Excuse my french - but what's a noggin? I'm going to run a single 1.0mm earth wire to a socket down the edge of a door frame, all sheathed by graan/yellow. Bit of a pain in the arse, but nothing compared to the grief from the girlf of having a plastic socket in a house full of stainless ones....
A lath and plaster wall is hollow. It's constructed out of vertical studs. But at perhaps two places there will be horizontal 'noggins' to add strength and prevent twisting. These also stop you just dropping a cable from top to bottom. But you can channel out over the noggin and bring the cable round over it, then make good.
Running an extra cable off to some other circuit to pick up an earth is itself a bit of a bodge (not a terrible one, but definitely not best practice); the "fully right" thing to do is to rewire your downstairs lighting circuit with new cable which includes the earth conductor. You'll be able to reuse most or all of the existing cable route, but if the old stuff is plastered in you'll get plenty of practice in applying one-coat patching plaster!

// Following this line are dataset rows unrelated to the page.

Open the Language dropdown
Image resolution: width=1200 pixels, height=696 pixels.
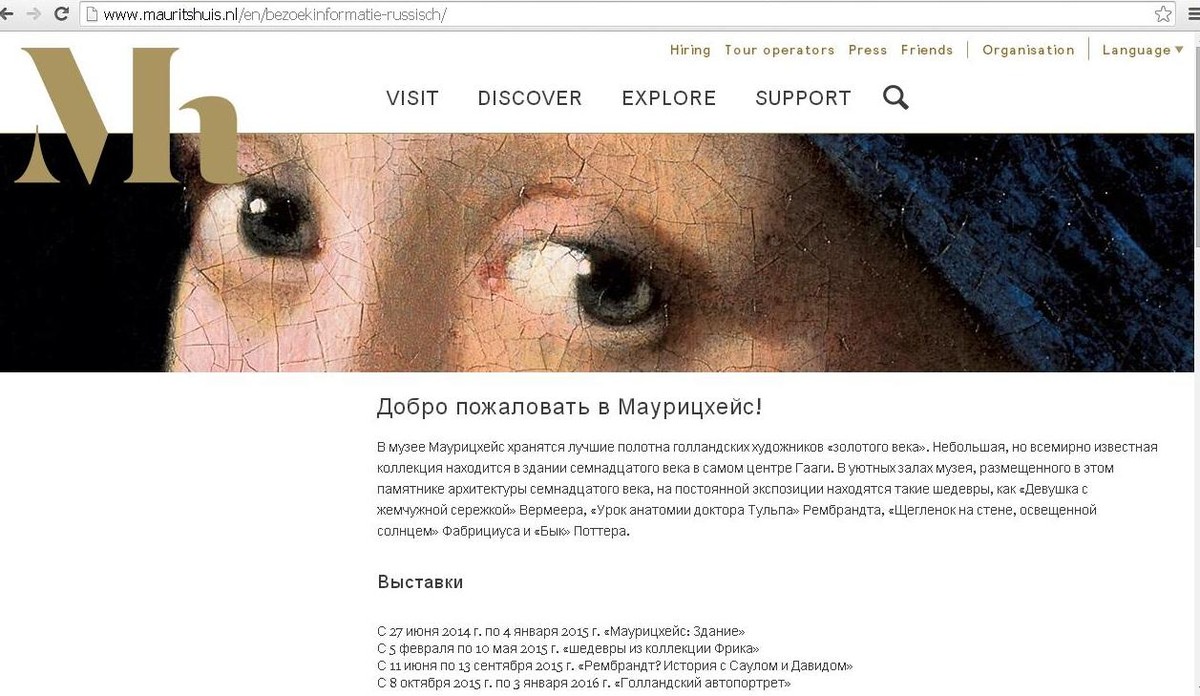pos(1142,50)
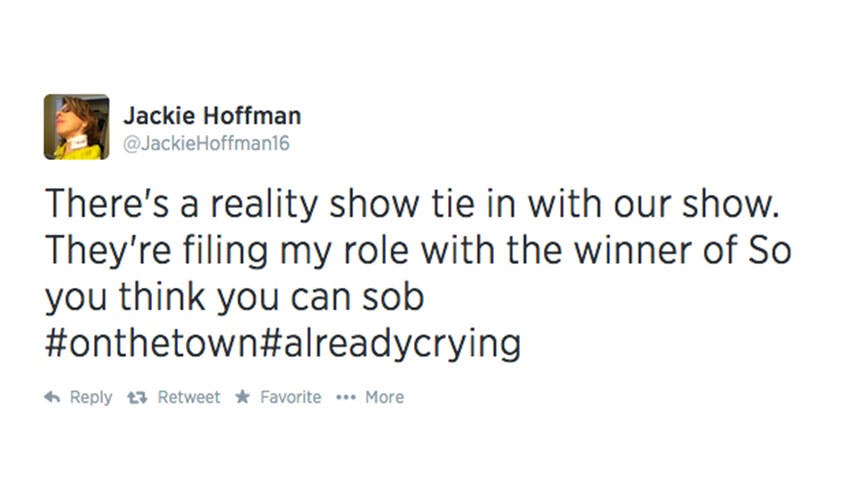
Task: Click the Favorite star icon
Action: (242, 397)
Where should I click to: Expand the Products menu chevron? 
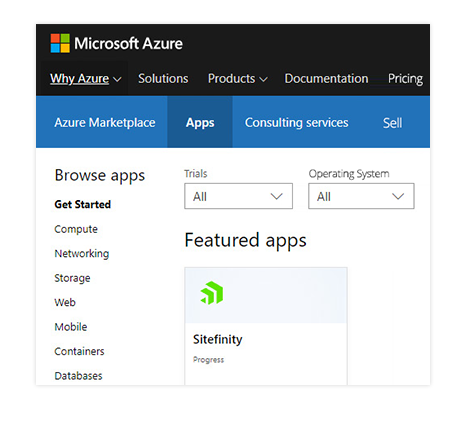(x=264, y=79)
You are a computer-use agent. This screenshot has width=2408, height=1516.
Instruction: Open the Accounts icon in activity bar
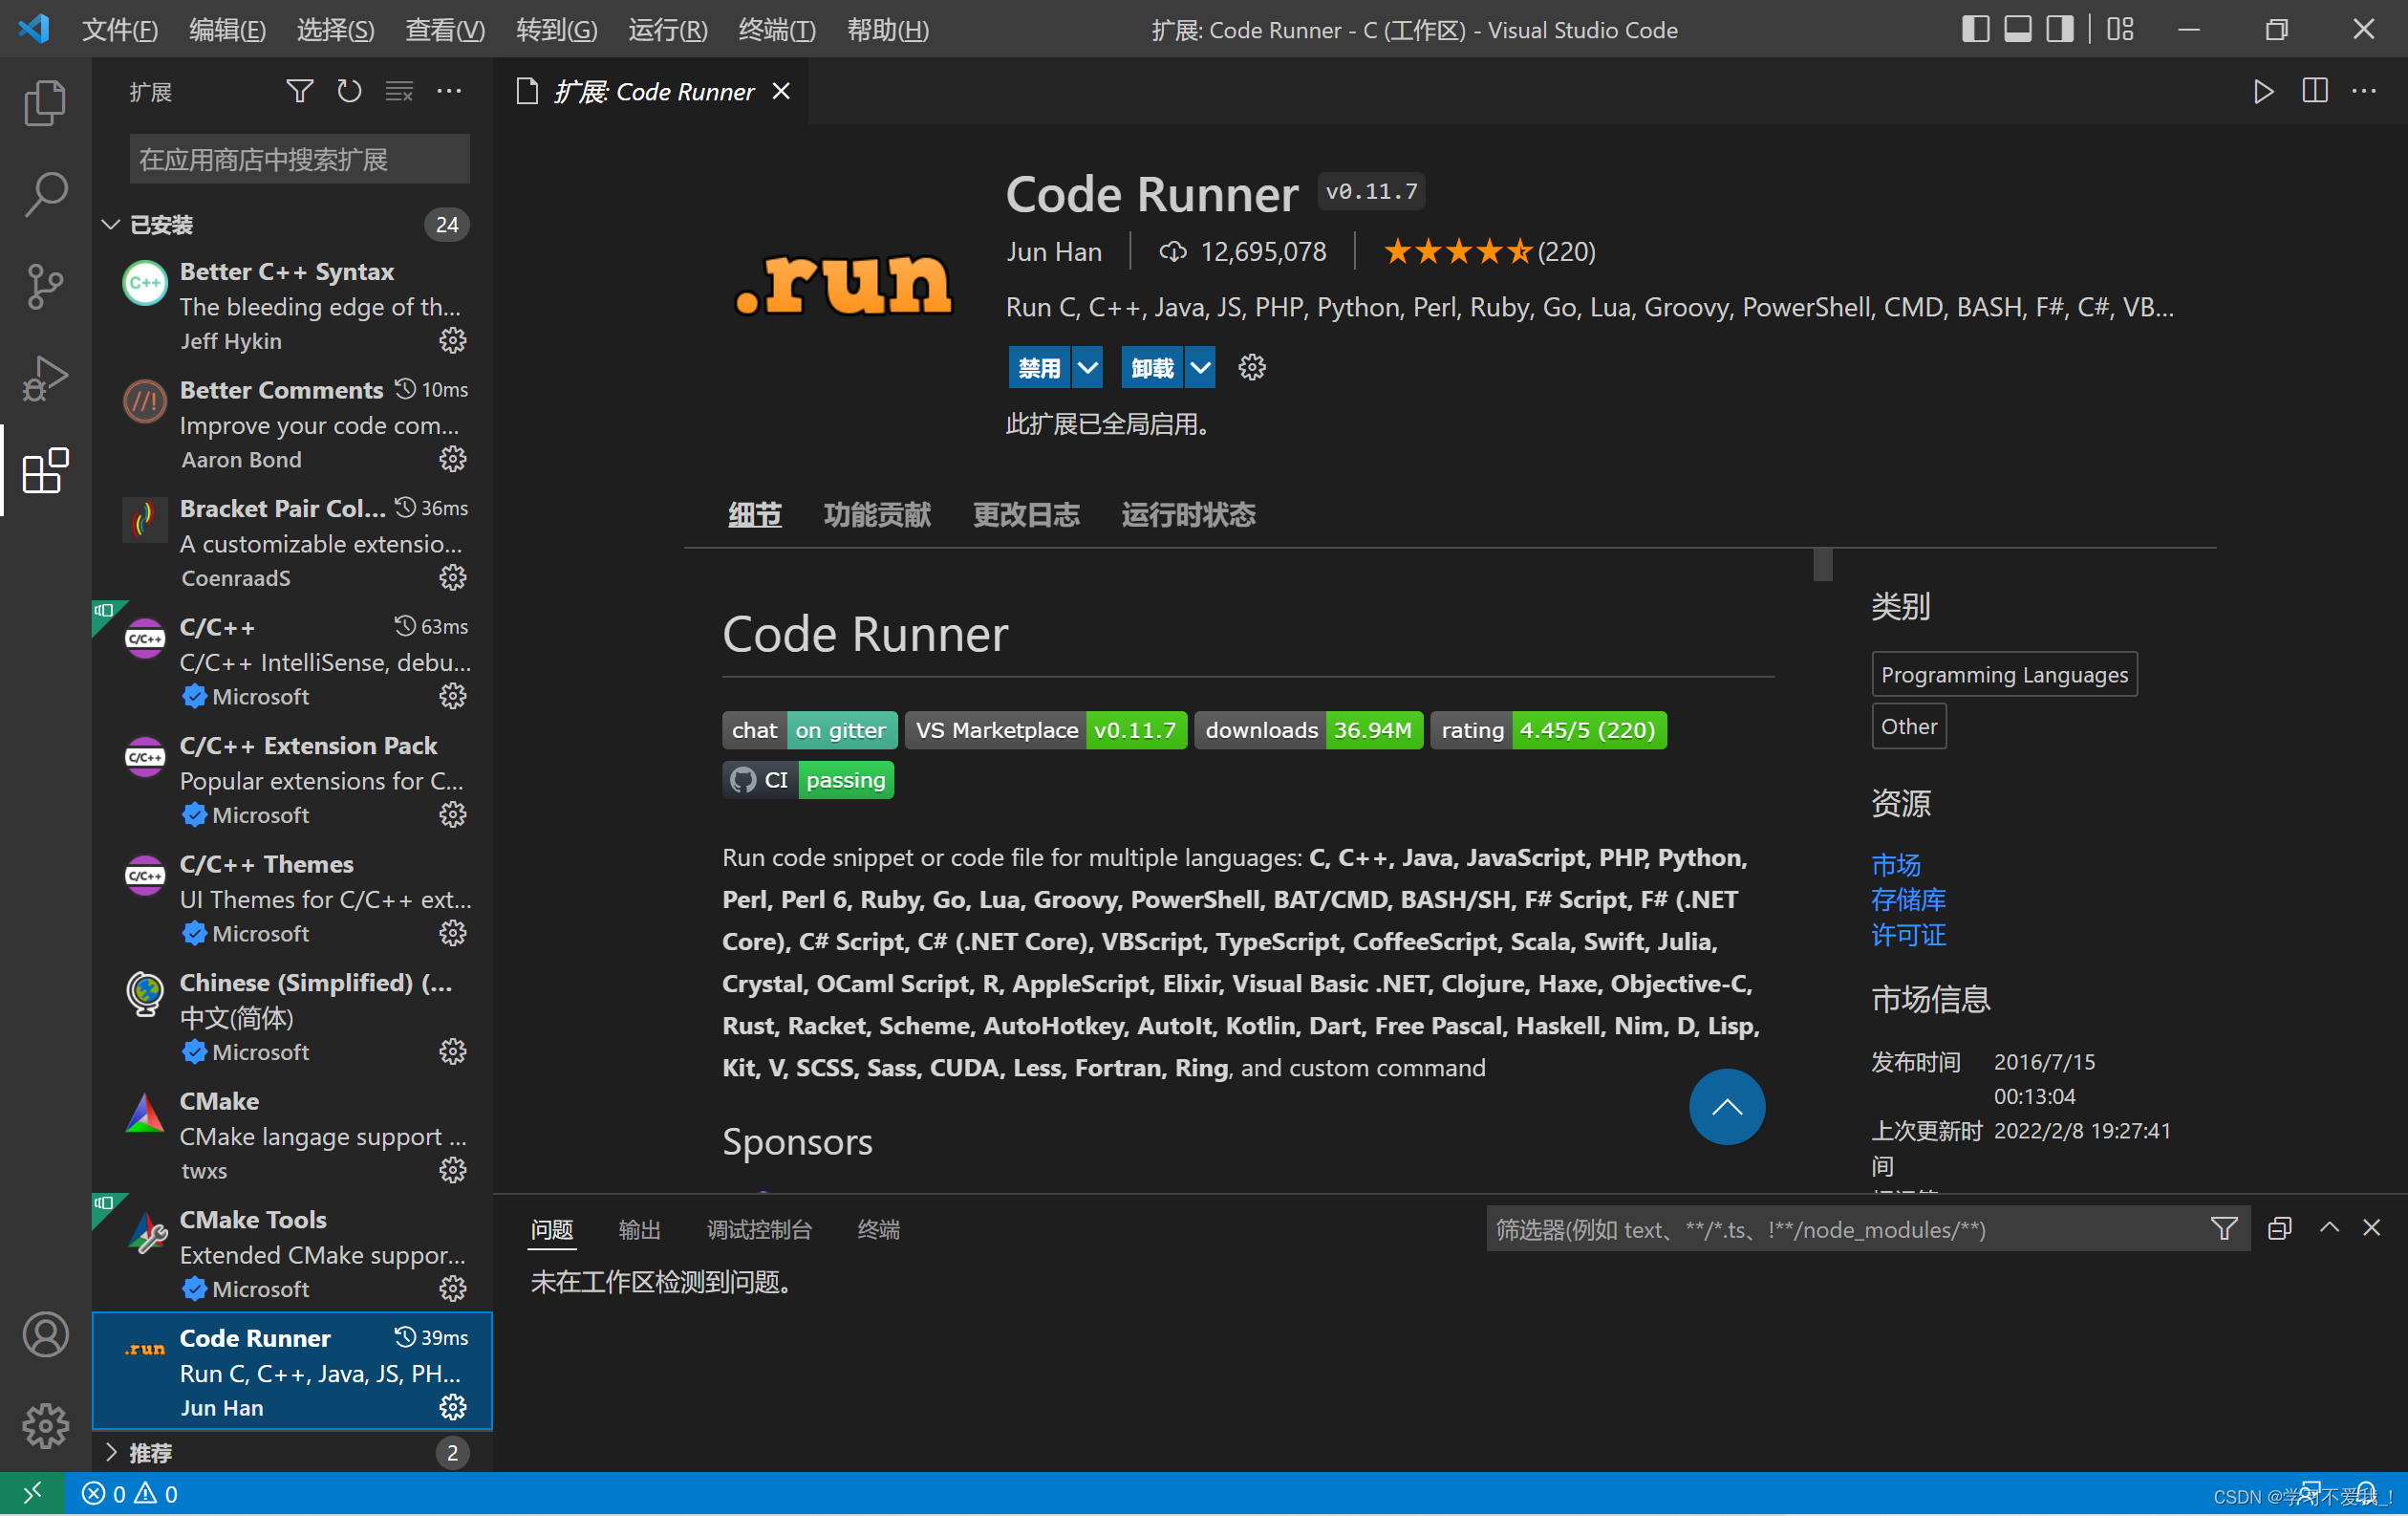click(44, 1335)
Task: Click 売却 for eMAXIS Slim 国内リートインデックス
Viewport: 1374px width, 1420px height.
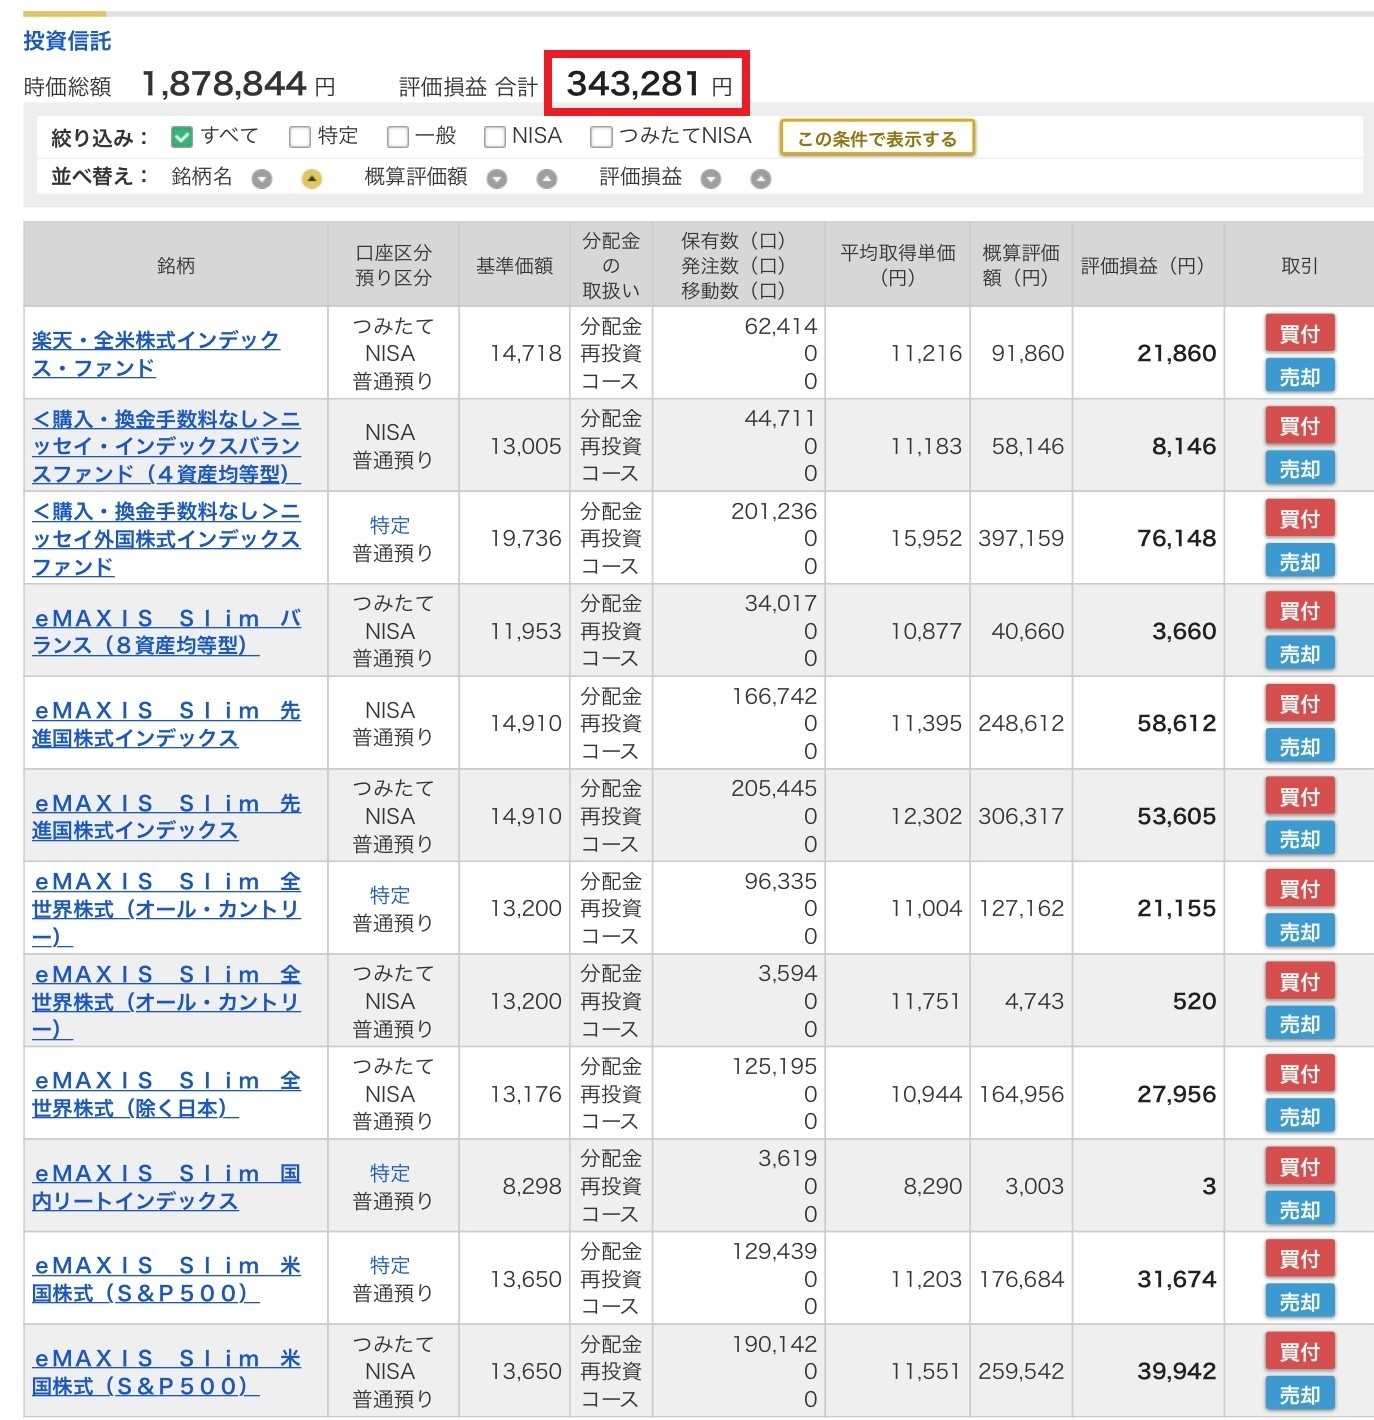Action: click(x=1299, y=1210)
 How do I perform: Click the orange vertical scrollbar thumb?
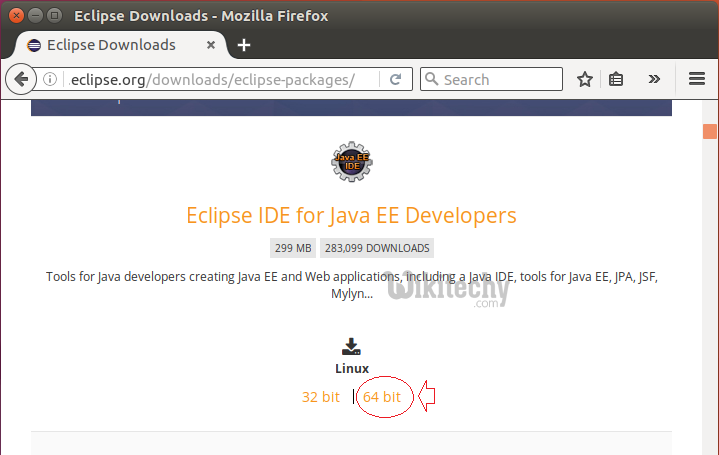click(710, 131)
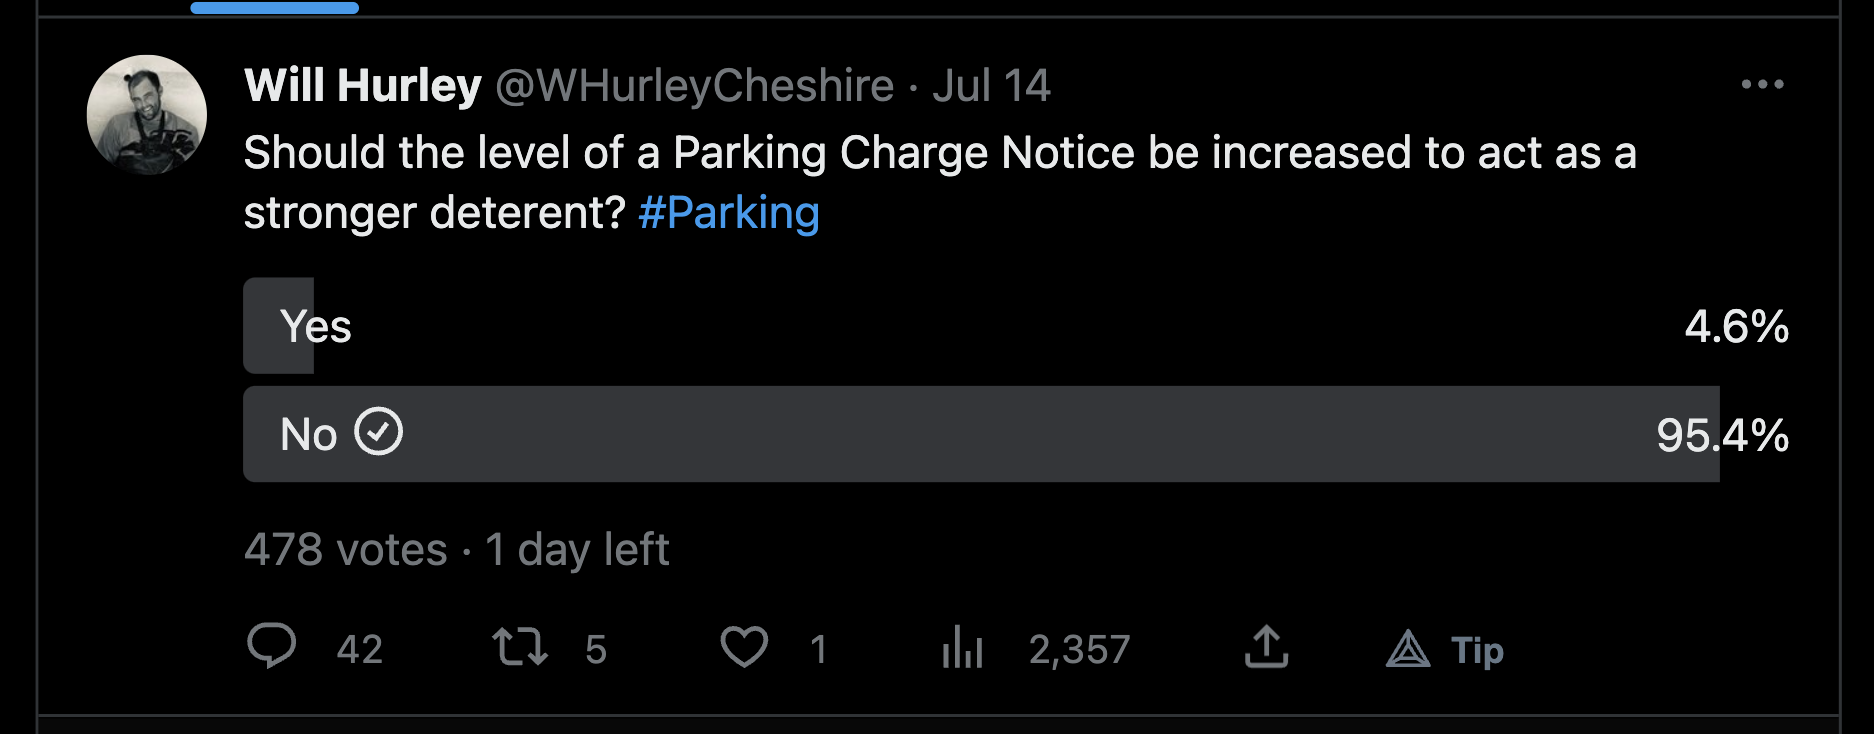Click the Tip label text

[1477, 651]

Unearthed lighting circuits wnet out-of-regs at least 30 years ago, which suggests your downstairs circuit cable is coming to the end of its useful. It's not that likely to be the original 30s you mentioned in a previous post - back then it would've been rubber-sheathed, and you'd find that the insulation would be crumbling off it the moment you unscrewed the old fittings and moved the cable around a bit. (If that *is* happening, BTW, you need to rewire *urgently*, as the risk of sparks and in the worst case fire is well above neglible...)
Borrowing an earth connection from the socket circuit is against regs, as its possible someone could one day disconnect the socket cct, but leave the lights powered up. However, it will clearly greatly increase the safety of your dodgy setup.
Uhoh. If its really that old, or even 40s or 50s, dangers are bound to be lurking. The number 2 rule with really old wiring is dont move it, not even slightly. A quarter inch of movement is enough to cause a short or fire if the rubber's perished - and it normally is.
The number 1 rule? Disconnect it and rewire. 1930s wiring is anything but safe: in fact 30s wiring in the condition it will be in today would have been condemned even back in the 30s. I dont know when lighting had to have earths, but 2 core lighting is very old, and probably well past its reasonably safe by date.
I _really_ wouldnt want metal light switches on a dodgy setup like that. Even when earthed, the level of shock protection is liable to be real poor, and the odds of earthed things going live quite high. Why? High earth impedances, wire fuses, no RCD, no crossbonding, no earthing on parts of the install, heavily corroded wiring, high probability of shorts, high leakage... no thank you. get it fixed.
I've had a look round the rest of the downstairs cabling. Only the kitchen and the lounge have no earth, so it looks like the rest of it has been redone at some point. The lounge wiring looks in pretty good condition, it does look like a grey rubber sheath on the wiring but its not flaking at all. I've already got the new earth cable hidden behind the door frame, but I haven't yet cabled it to the socket (going to make it flush fit later this week).
If it's grey, it's probably PVC. Rubber outer was normally black. But is there an earth conductor inside? Might well have been cut off at the ends.
The sure way would be to measure the size of the conductor with a micrometer or similar. Rubber cable if single strand will be 0.044 in or if stranded will have three 0.029. These sizes also existed with early PVC cables. Post '70 or so cables will be single strand metric.
IMHO OP should determine if its grey pvc or grey lead, they can look similar. A superficial metal scrape will reveal either bright metallic lead or lighter grey pvc.